Macau’s troubled 2014 brought about the world-leading market’s first year-on-year decline in gaming revenue in the post-monopoly era.
Following a record 30.4% plunge in December, the seventh straight month of shortfalls compared to the previous year, the combined haul of the 35 casinos came in at 2.6% under 2013 revenues to total US$44.1 billion.
March was the year’s second-best revenue month at +13.1%. The combined haul for the first quarter was up a 19.8% over 2013.
This year those numbers are not likely to be even approached, let alone equaled, as the political and economic headwinds out of mainland China that battered the market in the second half of 2014 show no signs of abating.
The central government’s crackdown on high-level corruption and illicit money flows has scared off the VIP players who generate more than two-thirds of the casinos’ annual revenue.
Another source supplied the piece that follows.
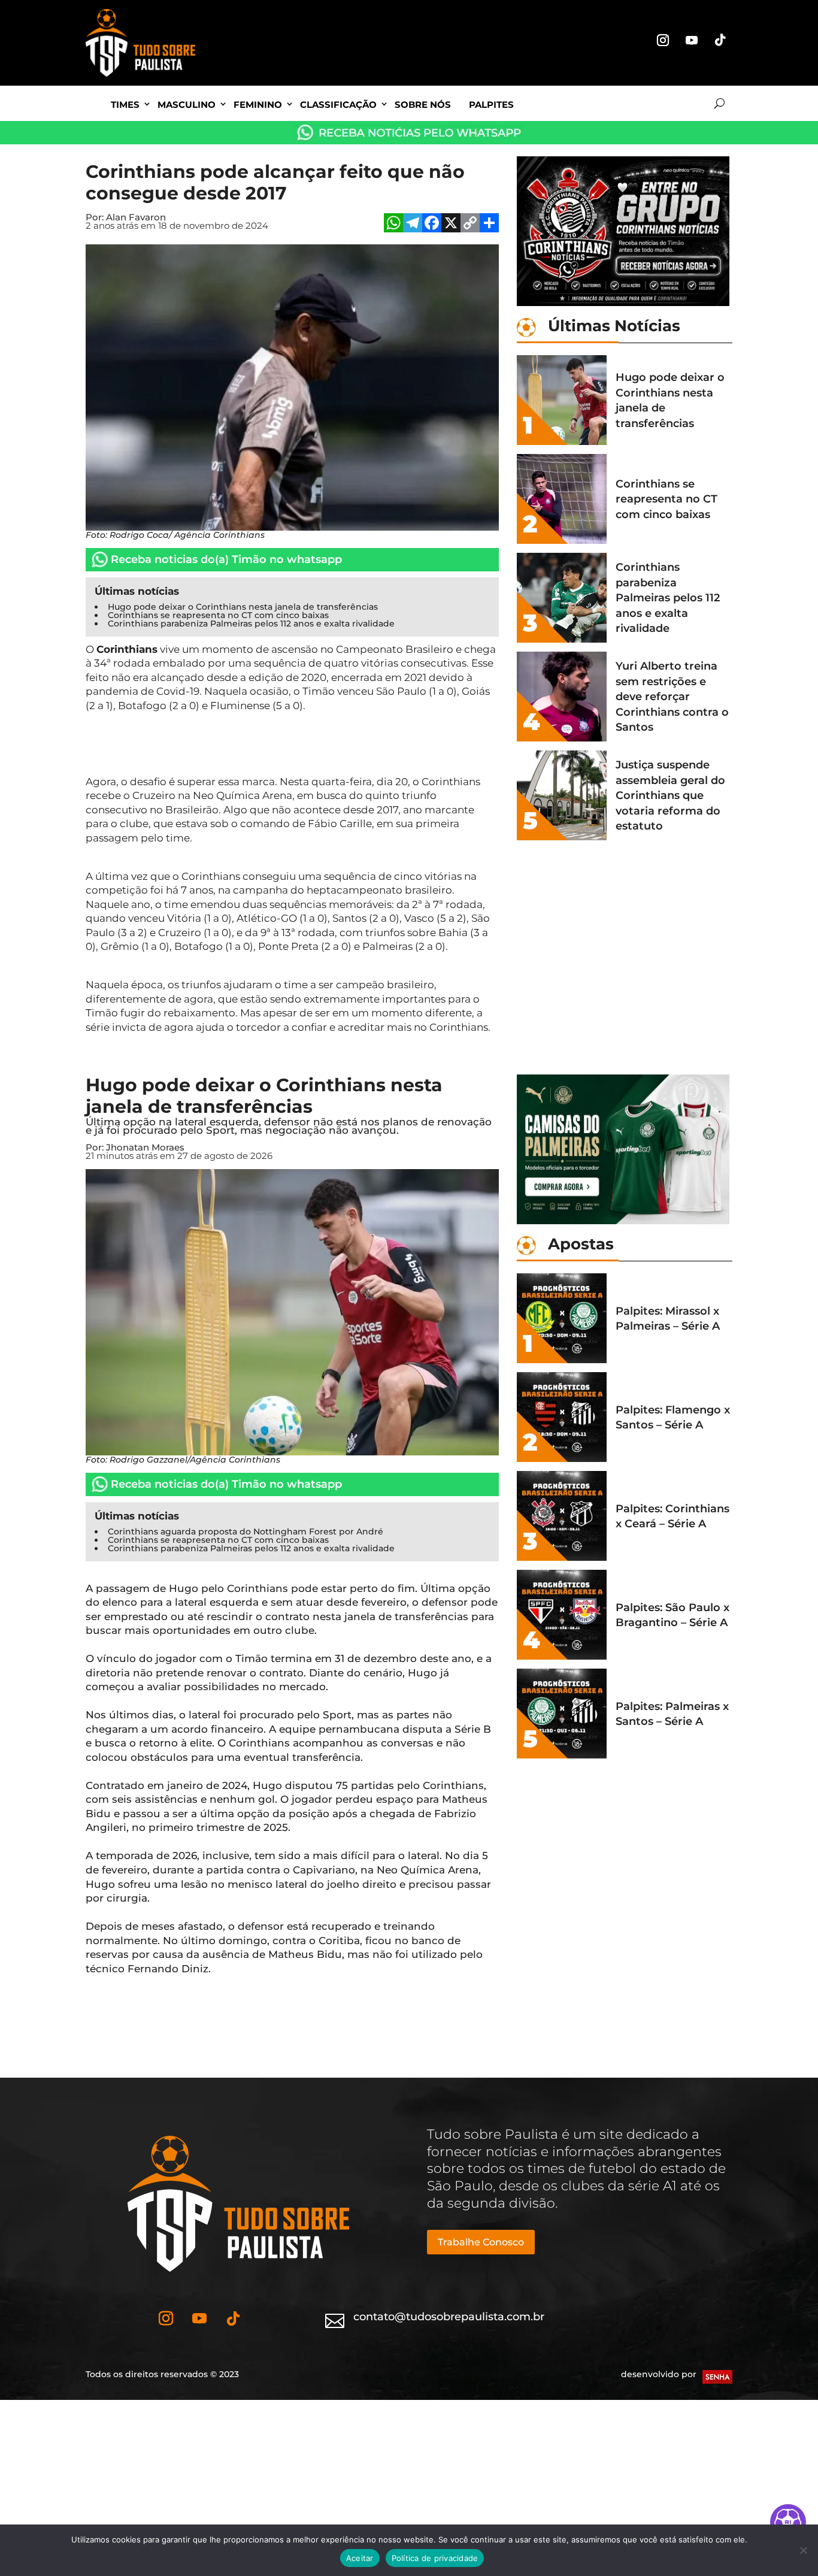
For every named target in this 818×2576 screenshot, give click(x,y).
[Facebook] (431, 224)
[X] (450, 224)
A slowing economy and falling property prices on the mainland also have crimped the flow of credit, the lifeblood of the junkets that recruit and bankroll the ultra-high end. The junkets themselves have come under increased scrutiny as part of an intensive drive to stem the flight of capital out of China, which has reached massive proportions.
As the only place in China where casino gambling is legal, Macau’s gaming revenue expanded 8.5 times since the market opened to competition in 2004 with the debut of Las Vegas Sands’ Sands Macao and Stanley Ho’s 40-year monopoly came to an end. At its peak of growth, the market soared 58% in 2010 and 42% in 2011. The US$ 45 billion recorded in 2013 was seven times greater than what the Las Vegas Strip took in.
“Macau will never see those growth rates again,” CLSA analyst Aaron Fischer, based in Hong Kong, told The Wall Street Journal. “The VIP heyday is over,” said Philip Tulk, a Hong Kong-based analyst with Standard Chartered.
Mass-market revenues, which were growing at triple-digit rates early in 2014, also have slid dramatically as a result of tougher enforcement of existing visa restrictions for mainland travelers, a floor-wide smoking ban, and increased scrutiny of the country’s state-run UnionPay cash card system, historically a popular method for mainland gamblers to skirt currency limits.
Pro-democracy protests by students in Hong Kong also disrupted visitation, swamping the city center for two months in October and November with thousands of demonstrators.
Reflecting the generally bearish view among analysts, investment brokerage Union Gaming Research
Macau is forecasting revenue to fall 13-17% in January, 20% or more in February and a March that will “look a lot like January”. All in, we would expect 2015's first quarter gaming revenue to decline to the low-to-mid 20% range,” the firm said.
The market is hoping for a rebound in the second half as two of eight new resorts under development open their doors. But as the city’s largest operator, SJM Holdings, said last month in a company memo obtained by Bloomberg News, a “breakthrough improvement” will be hard to come by.
“With revenue trends still decelerating sequentially, it is now unlikely that the overall Macau market will grow in 2015,” Well Fargo analyst Cameron McKnight said in a recent client note.